[Records for this task Boundary: Start]
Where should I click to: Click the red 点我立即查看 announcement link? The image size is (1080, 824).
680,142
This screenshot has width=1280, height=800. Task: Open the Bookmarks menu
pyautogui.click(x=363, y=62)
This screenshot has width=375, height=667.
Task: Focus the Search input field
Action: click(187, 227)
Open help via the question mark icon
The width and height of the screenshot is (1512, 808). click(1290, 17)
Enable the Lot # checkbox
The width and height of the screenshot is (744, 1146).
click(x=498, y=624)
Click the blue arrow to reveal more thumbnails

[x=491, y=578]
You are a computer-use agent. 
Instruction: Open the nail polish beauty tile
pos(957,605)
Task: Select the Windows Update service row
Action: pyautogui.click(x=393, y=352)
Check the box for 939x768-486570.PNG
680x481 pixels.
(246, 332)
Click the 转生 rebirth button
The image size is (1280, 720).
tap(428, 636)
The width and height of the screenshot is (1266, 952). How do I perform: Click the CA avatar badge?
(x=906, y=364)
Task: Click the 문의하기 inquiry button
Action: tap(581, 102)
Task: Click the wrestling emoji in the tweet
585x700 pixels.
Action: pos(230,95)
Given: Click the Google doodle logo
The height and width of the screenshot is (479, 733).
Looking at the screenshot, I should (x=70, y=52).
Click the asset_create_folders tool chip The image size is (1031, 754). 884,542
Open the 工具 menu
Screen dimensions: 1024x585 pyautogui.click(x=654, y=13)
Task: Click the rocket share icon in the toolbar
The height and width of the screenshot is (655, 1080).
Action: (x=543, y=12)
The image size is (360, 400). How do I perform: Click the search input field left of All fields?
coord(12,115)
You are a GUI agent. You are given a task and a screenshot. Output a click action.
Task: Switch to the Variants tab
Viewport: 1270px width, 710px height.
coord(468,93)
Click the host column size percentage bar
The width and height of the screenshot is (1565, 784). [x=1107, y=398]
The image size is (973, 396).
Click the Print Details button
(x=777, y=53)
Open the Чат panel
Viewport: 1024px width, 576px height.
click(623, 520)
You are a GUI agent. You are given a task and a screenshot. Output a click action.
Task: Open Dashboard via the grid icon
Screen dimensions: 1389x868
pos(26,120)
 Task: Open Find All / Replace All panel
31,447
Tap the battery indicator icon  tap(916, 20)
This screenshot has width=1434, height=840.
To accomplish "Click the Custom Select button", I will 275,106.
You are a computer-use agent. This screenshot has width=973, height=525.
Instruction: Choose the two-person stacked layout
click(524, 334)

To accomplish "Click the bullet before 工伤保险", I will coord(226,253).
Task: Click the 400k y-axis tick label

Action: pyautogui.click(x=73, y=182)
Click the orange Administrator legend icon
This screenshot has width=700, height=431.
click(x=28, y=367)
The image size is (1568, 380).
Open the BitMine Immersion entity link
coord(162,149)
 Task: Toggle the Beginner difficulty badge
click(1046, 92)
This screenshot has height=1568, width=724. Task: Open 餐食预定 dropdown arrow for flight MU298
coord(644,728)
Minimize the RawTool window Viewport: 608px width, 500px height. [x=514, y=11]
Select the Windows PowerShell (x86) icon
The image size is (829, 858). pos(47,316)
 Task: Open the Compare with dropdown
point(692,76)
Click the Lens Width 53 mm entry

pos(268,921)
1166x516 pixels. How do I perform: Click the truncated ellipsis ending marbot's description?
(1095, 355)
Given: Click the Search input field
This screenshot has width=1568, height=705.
[Records for this task Boundary: End]
• _What to produce_:
When a line in the records holds the string "agent", copy that line.

• _The answer_:
You are a computer-use agent. 
You are a GUI agent. You are given a task and a screenshot. Output a click action.
You are a GUI agent. You are given a task and a screenshot. Output a click action.
You are a computer-use agent. This screenshot has width=973, height=525.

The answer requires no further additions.